Early Monday, April 18, I went in the hospital for an NST and an ultrasound to check my amniotic fluid, in the waiting room for the ultrasound I had to go pee and for the first time since I got pregnant there was the first sign: the tissue was pink! Needless to say I wanted to bust out of that bathroom shouting to my hubby, but I contained myself and excitedly whispered to him what happened. I felt tightening a few times throughout the day but at night everything stopped.

Tuesday I felt nothing. Night comes, hubby wants me to come to bed with him, and I wanted to stay up to watch 16 & pregnant. :haha: I did and then went to sleep.

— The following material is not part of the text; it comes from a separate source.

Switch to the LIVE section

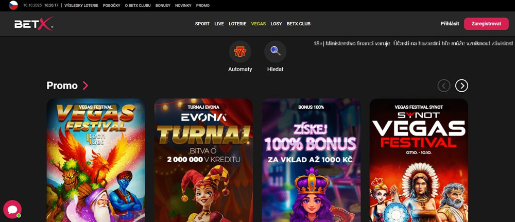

Wednesday morning, April 20th, 8am exactly I woke up from a dream I was in labor, having contractions, I think to myself ''that stupid show!''. I stayed in bed with my thoughts and at 8:10 exactly my first real contraction came. And then at 8:17, and they kept coming 10 and 7 minutes apart. My water had broke in my sleep and I am certain those contractions I was having in my dream were real!


----------



## dydrmr81

My first I don't remember the days before but I think I was pretty crampy and uncomfortable. Contractions started around noon and I had him at 10. With my 2nd I was just laying on the couch watching TV, got up to go to bed and my water broke - very much out of the blue! 6 hours later he was in my arms!


----------



## kelkel

I felt great the day before I had my son.. I walked and walked and walked the day before too.. Went to bed slept great woke up feeling well rested.. Walked some more. Started having bh at some point they had came more intense ( I didn't really notice) few hours later it had dawned on me I they seemed to be close together.. They were comming every 2 min but weren't painful just noticeable.. I had my son 5 hrs later..


----------



## pixxie1232001

I went to bed feeling completely normal. I was up till about midnight and finally crashed. Woke up at about 4-5 in the morning with horrible contractions. I really had no sign that i was going into labor the that day, in fact I was expecting to have to be induced cause I was so over due at that point at 41 weeks 3-4 days...(this is with my oldest, youngest was induced).


----------



## susannah14

Thanks for the replies everyone, this was actually really encouraging.


----------



## CharlieKeys

I went to bed both times feeling completely normal .... then both times up in the middle of the night and that's when it all started lol


----------



## mommy0629

My contractions started out like period cramps and short (like 15 seconds long or so) but really regular. Those lasted for half a day (good thing they weren't too painful lol) and then gradually got stronger, longer and closer together. They sort of changed too once they picked up so they were less like period cramps and the pain started to sort of spread upward. After that it didn't take long for them to get unbearable and one on top of the other (it was my second though and I dilated FAST).


----------